In 2023, BCHC conducted focus group and survey research with residents across all 35 of our member cities. Our goal was to better understand how certain groups of people felt about the role that public health departments and leaders can play in their communities. We focused our efforts on Black and Hispanic residents who have not always been treated well by medical and public health systems as well as self-identified moderates and conservatives who have also historically been skeptical of government intervention. Participants were “policy influencers,” defined as news-attentive and civically engaged voters. 

We found that respondents share our broad view of public health’s role and responsibilities and that there is strong alignment between residents’ priorities and those of public health leaders.
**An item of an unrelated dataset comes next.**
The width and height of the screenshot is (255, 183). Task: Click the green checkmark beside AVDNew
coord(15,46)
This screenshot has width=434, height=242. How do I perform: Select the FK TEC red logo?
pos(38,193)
For example, two-thirds of respondents believe cities should increase access to affordable housing, and more than 70% believe cities should address homelessness. We concur. Safe and secure housing is strongly connected to health and well-being, while substandard housing and evictions can cause both physical and mental illness. That’s why local health departments in the nation’s most urban areas are taking action. In Boston, for example, the health department led an effort with a dozen city agencies to move 150 people experiencing homelessness into new shelter and housing sites between January and April 2022. They also worked to connect those individuals to programs designed to reduce substance abuse and improve mental health. 

An even higher number of respondents (81%) believe reducing crime should be a top priority for cities—in fact, it was their highest priority. This isn’t surprising: Gun violence deaths surged during the pandemic in BCHC cities, becoming a leading cause of death for young people and disproportionately affecting Black residents. But treating crime solely as a law enforcement matter is not enough; a public health response that addresses the root causes of violence amid underlying health disparities is essential. For these reasons, BCHC not only urges Congress to reinstate the federal assault weapons ban and enact a series of additional gun safety initiatives, but also to commit more funding to gun violence prevention research and investments in programs that have proved to make communities safer.  
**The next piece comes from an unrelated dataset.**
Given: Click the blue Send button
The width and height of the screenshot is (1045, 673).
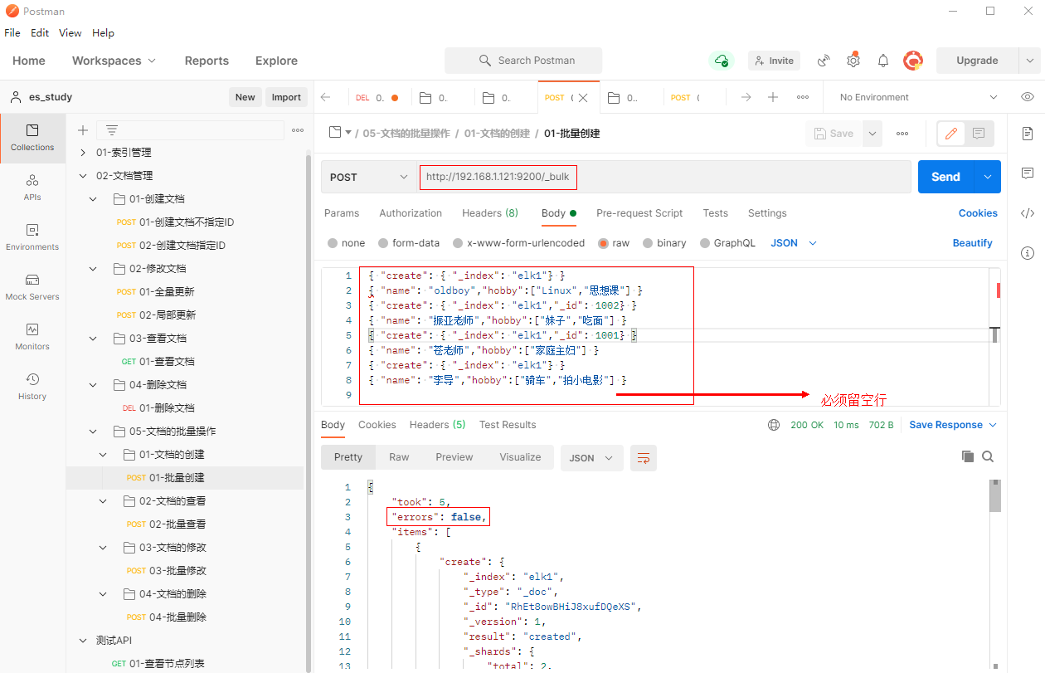Looking at the screenshot, I should pyautogui.click(x=945, y=177).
Housing and community violence prevention are just two of the many health priorities revealed by our surveys and focus groups. Substance use, obesity, air quality and mental health are also top of mind in various parts of the country. A strong, well-resourced public health system is necessary to address all of these needs. But even as the U.S. spends trillions of dollars on health care each year, life expectancy is declining, our health outcomes are worse than many other wealthy nations and prevention funding pales in comparison to dollars spent on medical treatments.

We don’t have to choose between funding medical care or funding prevention. We can and must do both. States should follow the lead of Indiana, which recently—thanks to a push from its Republican governor, Eric Holcomb, and with support from a GOP-controlled legislature and local business and community leaders—increased state funding to local health departments from $7 million a year to $75 million this fiscal year and $150 million next year. As Holcomb put it in his State of the State address advocating for these additional dollars: “Nearly all of these dollars will be deployed locally … tailored to the unique circumstances of each community partner.” That’s exactly how the process should work, with collaboration across state and local agencies. 

At the federal level, instead of regularly short-changing public health, Congress should provide higher and sustained investments. That must include building on recent funding provided directly to large local health departments so they can respond quickly and effectively to their  residents’ needs as well as support for rebuilding the public health workforce at the local level.

So much of what affects our health happens outside the hospital or a doctor’s office. Indeed, as Philadelphia’s air purifier initiative shows, sometimes safer schools are the best prescription for children’s health. It is clear the American people understand the nuance, as do public health officials across the country. We need policymakers at all levels of government to make this connection as well.